Work instructions » Reproduce everything from the line containing "You are a GUI" down to the line containing "tap(28, 215)", both included, without altering a character. Omit the pictures from your output.

Data for this exercise »
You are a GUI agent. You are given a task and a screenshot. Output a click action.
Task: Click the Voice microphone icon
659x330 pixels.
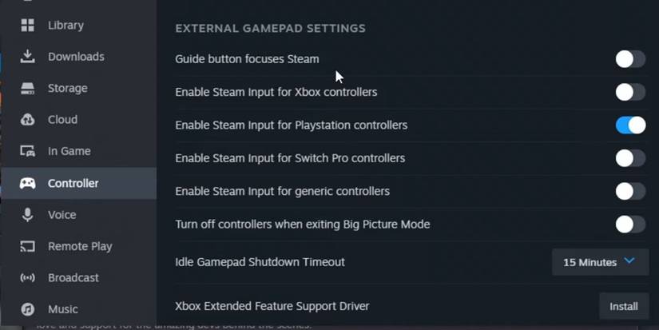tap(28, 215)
---
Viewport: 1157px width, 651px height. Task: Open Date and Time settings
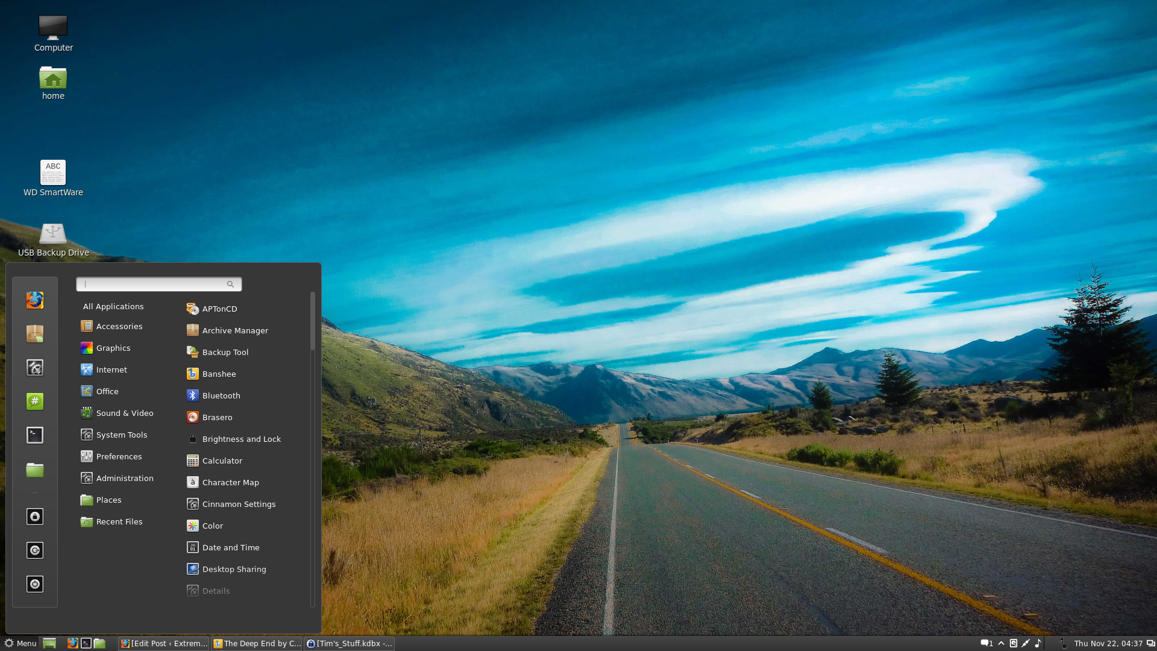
--
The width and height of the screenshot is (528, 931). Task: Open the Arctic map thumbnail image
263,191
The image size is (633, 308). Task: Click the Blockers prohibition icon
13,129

In response »
You are a GUI agent. You are given a task and a screenshot. Output a click action.
Task: Click the Voice microphone icon
659x330 pixels.
tap(28, 215)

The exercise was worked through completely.